▶ What is required
Print only the line with "Instruction: Click the" and the lines after it, ending with the last line of the material, each exactly as it stands.
▼
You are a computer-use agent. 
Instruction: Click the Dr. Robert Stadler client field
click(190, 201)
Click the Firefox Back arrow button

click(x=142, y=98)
▲
▶ Written answer
Instruction: Click the Dr. Robert Stadler client field
click(190, 201)
Click the Firefox Back arrow button

click(x=142, y=98)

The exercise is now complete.